Records provided »
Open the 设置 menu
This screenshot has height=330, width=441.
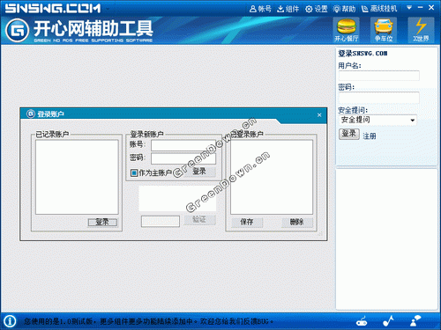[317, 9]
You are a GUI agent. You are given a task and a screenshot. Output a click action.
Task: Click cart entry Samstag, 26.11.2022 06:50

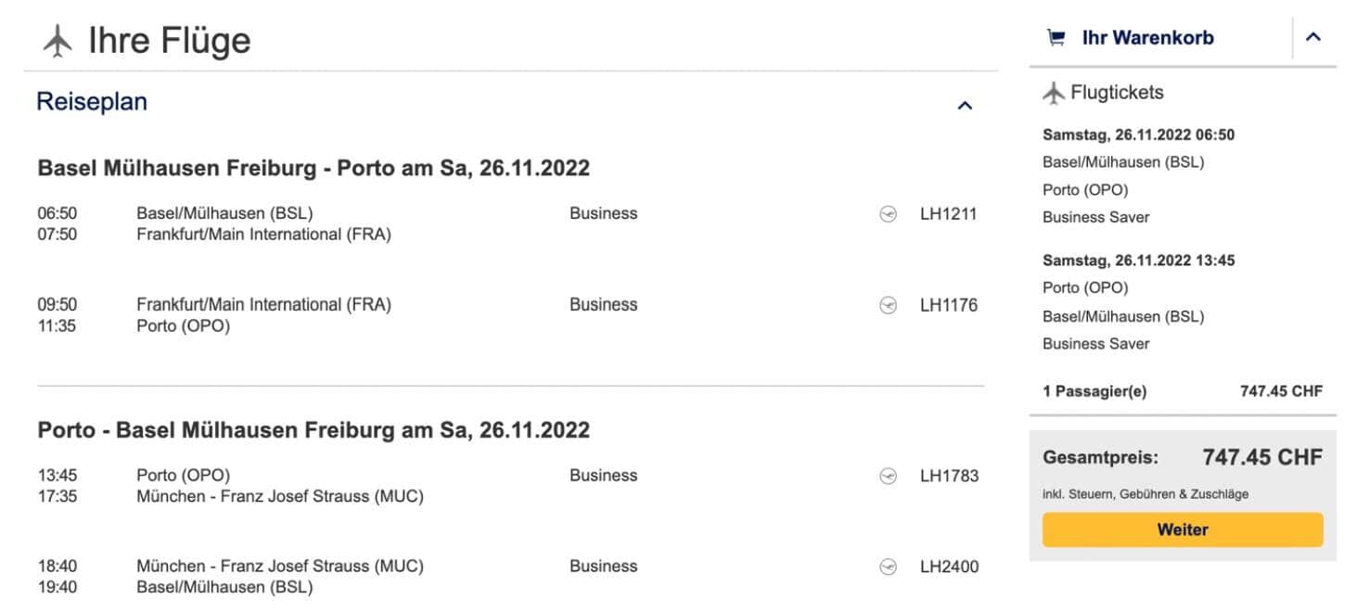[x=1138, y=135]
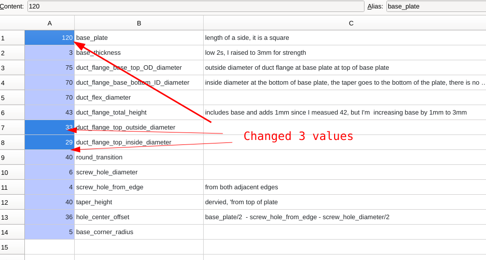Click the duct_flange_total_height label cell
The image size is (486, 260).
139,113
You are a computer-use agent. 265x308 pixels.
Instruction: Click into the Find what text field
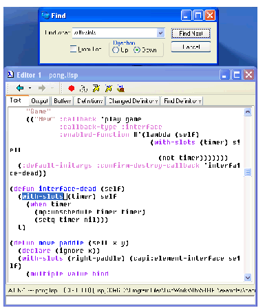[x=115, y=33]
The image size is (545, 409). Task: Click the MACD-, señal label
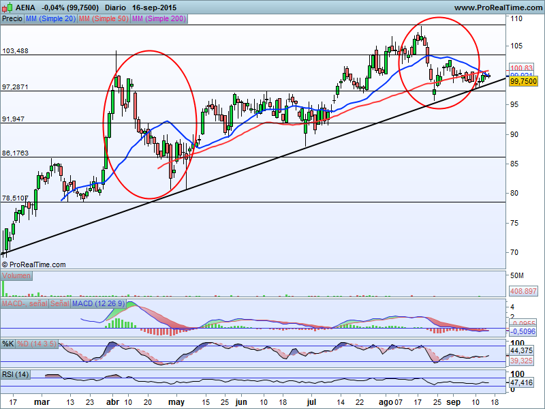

Assigned task »
Transcribe the records above exactly, excluding every picture.

Output of the exercise »
Open the 设置 menu
This screenshot has height=330, width=441.
[317, 9]
You are a GUI agent. You are given a task and a screenshot. Output a click action.
Task: Click cart entry Samstag, 26.11.2022 06:50

[x=1138, y=135]
Click the duct_flange_total_height label cell
The image size is (486, 260).
139,113
You are a computer-use agent. 265x308 pixels.
Instruction: Click into the Find what text field
[x=115, y=33]
The image size is (545, 409). Task: Click the MACD-, señal label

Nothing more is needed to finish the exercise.